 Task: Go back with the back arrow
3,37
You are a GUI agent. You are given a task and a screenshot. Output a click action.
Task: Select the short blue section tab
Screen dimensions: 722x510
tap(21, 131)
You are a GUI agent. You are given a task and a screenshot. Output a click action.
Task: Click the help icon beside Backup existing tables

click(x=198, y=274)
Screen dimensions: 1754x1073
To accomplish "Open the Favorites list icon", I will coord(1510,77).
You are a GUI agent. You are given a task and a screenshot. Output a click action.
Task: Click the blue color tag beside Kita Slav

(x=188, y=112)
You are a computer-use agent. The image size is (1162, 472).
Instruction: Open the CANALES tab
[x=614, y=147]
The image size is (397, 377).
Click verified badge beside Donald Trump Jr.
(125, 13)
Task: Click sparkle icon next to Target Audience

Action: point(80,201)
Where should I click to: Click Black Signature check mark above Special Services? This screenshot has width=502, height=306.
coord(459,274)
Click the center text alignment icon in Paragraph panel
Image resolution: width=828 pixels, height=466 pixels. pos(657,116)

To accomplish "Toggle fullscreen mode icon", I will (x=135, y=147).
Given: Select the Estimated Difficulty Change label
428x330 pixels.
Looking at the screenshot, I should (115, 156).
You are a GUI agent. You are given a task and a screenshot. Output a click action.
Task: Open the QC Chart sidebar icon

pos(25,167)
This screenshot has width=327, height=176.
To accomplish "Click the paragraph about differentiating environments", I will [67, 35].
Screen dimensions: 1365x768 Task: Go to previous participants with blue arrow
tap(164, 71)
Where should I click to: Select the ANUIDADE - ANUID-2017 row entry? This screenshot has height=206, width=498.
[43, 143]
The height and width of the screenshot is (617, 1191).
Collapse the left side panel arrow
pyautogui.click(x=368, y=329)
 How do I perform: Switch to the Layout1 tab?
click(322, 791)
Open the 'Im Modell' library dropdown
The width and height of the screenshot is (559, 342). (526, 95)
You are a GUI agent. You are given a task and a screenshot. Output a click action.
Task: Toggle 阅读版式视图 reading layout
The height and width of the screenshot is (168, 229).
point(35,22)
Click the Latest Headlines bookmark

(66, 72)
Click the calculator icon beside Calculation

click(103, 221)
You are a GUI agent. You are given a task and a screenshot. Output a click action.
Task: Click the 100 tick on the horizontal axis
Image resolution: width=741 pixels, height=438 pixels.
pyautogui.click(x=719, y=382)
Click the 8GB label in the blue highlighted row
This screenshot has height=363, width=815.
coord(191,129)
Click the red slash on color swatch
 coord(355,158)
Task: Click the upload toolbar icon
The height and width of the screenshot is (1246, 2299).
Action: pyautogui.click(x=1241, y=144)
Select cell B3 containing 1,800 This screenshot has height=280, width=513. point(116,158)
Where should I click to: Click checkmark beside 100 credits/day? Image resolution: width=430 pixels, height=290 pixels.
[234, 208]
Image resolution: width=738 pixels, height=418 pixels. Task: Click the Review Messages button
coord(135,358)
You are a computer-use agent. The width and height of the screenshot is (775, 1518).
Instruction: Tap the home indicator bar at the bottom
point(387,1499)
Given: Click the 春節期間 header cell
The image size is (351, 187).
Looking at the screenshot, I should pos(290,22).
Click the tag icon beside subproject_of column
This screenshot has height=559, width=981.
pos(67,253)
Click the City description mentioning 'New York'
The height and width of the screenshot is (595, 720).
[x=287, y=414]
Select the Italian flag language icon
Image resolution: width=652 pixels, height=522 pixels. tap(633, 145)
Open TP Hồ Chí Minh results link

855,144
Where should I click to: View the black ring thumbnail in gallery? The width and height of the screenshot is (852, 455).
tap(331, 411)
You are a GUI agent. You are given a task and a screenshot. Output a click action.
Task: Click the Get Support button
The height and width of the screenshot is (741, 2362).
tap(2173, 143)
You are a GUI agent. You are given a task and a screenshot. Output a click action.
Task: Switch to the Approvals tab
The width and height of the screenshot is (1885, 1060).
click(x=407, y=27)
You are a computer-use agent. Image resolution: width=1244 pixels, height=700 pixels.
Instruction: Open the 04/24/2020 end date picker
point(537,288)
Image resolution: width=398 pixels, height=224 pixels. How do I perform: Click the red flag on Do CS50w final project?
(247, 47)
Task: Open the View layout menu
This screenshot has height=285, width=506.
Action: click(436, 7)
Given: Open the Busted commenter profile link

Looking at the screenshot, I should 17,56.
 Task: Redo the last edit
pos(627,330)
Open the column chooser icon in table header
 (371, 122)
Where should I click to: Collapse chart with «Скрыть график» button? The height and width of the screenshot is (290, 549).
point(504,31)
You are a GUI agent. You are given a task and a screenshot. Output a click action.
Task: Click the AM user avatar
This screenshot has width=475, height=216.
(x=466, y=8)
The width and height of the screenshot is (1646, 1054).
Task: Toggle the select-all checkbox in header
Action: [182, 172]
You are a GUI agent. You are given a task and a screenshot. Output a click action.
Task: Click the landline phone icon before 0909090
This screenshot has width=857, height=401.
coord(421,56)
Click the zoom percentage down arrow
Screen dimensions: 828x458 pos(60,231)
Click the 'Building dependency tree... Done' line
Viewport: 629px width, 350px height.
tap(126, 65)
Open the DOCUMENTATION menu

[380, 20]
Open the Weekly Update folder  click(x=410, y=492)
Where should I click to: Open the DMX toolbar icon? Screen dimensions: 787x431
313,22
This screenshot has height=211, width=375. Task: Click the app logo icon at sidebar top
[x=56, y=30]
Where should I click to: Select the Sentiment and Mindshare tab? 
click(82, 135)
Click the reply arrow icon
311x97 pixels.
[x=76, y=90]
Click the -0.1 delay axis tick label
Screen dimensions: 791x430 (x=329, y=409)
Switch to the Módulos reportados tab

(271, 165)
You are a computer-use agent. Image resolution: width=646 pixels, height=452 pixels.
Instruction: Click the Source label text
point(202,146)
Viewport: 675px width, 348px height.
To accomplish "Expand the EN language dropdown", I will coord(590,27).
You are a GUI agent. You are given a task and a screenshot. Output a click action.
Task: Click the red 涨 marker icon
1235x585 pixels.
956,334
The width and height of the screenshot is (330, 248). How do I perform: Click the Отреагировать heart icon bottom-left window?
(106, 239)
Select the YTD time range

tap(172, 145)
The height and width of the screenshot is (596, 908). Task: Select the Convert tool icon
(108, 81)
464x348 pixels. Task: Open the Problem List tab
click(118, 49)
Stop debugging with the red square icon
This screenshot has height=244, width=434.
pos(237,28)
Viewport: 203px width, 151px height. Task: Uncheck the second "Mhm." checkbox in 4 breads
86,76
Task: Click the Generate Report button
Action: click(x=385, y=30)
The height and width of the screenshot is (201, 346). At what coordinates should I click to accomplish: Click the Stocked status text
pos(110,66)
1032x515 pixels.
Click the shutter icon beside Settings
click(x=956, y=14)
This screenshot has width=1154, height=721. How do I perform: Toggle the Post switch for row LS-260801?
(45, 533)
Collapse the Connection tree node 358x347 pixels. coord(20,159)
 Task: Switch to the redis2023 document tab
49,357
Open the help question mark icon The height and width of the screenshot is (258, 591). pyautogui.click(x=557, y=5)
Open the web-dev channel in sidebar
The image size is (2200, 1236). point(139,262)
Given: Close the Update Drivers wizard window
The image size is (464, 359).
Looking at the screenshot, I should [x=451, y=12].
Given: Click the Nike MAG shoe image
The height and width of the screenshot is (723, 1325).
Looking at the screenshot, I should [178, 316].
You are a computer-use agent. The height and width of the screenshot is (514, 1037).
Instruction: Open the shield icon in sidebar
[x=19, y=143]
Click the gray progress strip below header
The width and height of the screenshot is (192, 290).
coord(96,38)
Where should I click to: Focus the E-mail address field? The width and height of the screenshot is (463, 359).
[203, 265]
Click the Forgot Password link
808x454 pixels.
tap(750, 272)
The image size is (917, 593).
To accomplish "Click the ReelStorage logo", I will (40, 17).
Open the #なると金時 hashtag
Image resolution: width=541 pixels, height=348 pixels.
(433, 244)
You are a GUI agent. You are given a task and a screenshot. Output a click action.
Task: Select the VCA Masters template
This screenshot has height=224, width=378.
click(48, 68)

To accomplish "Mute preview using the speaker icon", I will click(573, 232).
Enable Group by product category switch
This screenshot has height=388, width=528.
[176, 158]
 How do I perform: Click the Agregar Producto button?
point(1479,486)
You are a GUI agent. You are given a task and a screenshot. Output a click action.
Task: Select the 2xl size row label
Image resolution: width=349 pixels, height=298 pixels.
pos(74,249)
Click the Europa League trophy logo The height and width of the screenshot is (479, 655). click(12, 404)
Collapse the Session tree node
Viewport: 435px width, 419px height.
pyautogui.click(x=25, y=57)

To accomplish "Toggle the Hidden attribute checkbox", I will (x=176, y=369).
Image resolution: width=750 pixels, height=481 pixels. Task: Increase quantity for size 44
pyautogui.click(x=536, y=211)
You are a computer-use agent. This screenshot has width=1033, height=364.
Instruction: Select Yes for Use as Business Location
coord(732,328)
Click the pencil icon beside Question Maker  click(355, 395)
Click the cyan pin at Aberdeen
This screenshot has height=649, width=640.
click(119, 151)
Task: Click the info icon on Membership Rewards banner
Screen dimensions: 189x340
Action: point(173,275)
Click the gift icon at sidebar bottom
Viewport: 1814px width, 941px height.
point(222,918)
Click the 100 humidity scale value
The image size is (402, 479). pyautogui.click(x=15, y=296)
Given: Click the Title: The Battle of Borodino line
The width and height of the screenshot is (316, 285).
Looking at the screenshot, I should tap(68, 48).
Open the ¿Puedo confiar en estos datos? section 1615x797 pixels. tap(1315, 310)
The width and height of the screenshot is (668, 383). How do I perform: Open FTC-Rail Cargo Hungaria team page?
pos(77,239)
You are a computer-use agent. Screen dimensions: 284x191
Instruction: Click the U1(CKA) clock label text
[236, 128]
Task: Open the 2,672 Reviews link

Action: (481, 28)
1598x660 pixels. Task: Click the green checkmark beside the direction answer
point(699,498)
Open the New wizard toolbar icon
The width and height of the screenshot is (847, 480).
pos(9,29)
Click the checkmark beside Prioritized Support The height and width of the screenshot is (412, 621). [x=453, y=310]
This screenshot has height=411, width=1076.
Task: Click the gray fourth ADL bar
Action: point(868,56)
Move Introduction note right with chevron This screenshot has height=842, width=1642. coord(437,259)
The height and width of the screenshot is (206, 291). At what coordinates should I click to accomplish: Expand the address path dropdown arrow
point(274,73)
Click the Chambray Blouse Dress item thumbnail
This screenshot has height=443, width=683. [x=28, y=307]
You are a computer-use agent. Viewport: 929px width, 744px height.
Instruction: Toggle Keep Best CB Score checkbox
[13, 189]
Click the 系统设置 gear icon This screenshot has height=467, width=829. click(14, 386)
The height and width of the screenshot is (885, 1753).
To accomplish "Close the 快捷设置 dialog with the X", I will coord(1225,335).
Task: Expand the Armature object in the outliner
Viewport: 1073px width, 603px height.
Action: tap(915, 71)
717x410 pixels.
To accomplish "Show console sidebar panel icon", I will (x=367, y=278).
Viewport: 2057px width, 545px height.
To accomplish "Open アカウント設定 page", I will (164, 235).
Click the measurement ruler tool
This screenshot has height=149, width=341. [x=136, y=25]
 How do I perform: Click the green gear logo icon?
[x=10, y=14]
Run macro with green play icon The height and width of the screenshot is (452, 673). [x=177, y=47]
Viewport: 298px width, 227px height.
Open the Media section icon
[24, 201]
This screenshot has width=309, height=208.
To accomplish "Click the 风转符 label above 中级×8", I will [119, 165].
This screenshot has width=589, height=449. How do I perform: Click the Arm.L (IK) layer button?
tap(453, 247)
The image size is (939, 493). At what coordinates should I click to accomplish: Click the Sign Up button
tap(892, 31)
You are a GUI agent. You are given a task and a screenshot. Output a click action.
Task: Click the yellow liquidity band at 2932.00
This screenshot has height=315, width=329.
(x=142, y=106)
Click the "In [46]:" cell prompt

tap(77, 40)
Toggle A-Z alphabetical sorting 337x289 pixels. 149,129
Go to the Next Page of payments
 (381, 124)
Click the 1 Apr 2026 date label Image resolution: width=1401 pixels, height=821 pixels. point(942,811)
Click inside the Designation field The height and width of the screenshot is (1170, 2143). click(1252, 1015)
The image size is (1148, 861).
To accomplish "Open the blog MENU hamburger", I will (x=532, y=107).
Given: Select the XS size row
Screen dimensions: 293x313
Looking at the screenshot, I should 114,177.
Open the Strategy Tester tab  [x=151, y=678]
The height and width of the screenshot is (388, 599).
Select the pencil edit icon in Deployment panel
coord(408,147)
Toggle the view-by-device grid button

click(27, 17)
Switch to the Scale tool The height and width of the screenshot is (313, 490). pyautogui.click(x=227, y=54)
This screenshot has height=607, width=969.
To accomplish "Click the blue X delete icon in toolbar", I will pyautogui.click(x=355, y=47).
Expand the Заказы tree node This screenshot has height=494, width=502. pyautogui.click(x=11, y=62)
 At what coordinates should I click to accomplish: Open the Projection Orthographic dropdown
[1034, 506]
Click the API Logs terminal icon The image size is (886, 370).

* _What to do_:
Reproduce the lines from the one containing "Select the Italian flag language icon" through the one containing "tap(331, 411)", swapping "black ring" for "silver ring" and keeping everything else the same.

* _Written answer_:
Select the Italian flag language icon
Image resolution: width=652 pixels, height=522 pixels. tap(633, 145)
Open TP Hồ Chí Minh results link

855,144
Where should I click to: View the silver ring thumbnail in gallery? The width and height of the screenshot is (852, 455).
tap(331, 411)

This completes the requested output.